A Sanitation Platform to Leave No One Behind
The final session will encompass all concepts and issues raised during the day to form a joint action to achieve sustainable behaviour change, Leaving No One Behind. WSSCC’s Chair, Minister Amina J. Mohammed, Poonam Mahajan, Member of Parliament from the Government of Maharashtra, Parameshwaran Iyer, Secretary at the Ministry of Drinking Water and Sanitation from the Government of India and representative voices from the meetings will participating in this discussion.
There are over 26 million persons with disabilities in India, 100 million elderly persons, 4 million rag-pickers, 490,000 transgender persons and around 459 million women who menstruate every month.

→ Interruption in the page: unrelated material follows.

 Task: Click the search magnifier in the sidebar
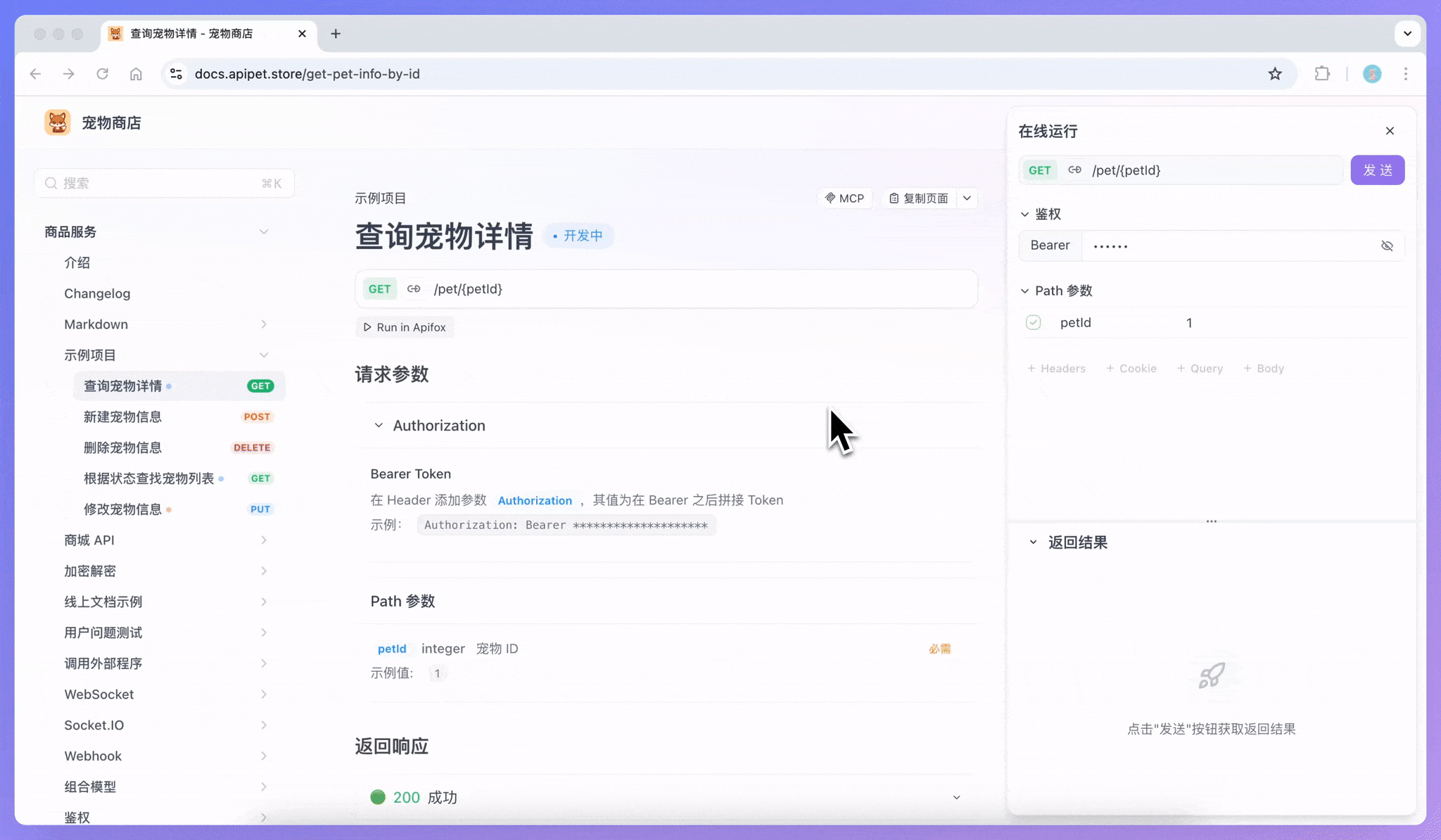point(51,183)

Their stories will be shared at the summit and will reflect the daily struggles they face because they do not have access to safe and hygienic sanitation facilities.
“This most basic and routine of all human needs and rituals becomes a complex, creative endeavour for hundreds of millions simply because they are unable to access this most basic of human rights- the human right to sanitation and hygiene,” said United Nations-hosted WSSCC’s Archana Patkar, an expert in equality and non-discrimination issues who will be contextualizing the summit at the first roundtable.
As a step towards addressing equity and inclusion in sanitation and hygiene WSSCC held consultations in 2015 with marginalized groups in South Asia, part of the preparation for the South Asia Conference on Sanitation (SACOSAN VI), held in January 2016 in Dhaka, Bangladesh.
“As sanitation workers and waste collectors we work in the most hazardous conditions at odd hours, with no safety equipment, job security, respect or dignity. We are shunned and called unclean,” said one sanitation worker in the 2015 consultations.
To deepen the conversation and address the sanitation needs of India, WSSCC and its partners will seek to build voice and agency through this dialogue on sanitation so that the disempowered and stigmatized know their rights, their roles and can ask constructively for their entitlements in their society.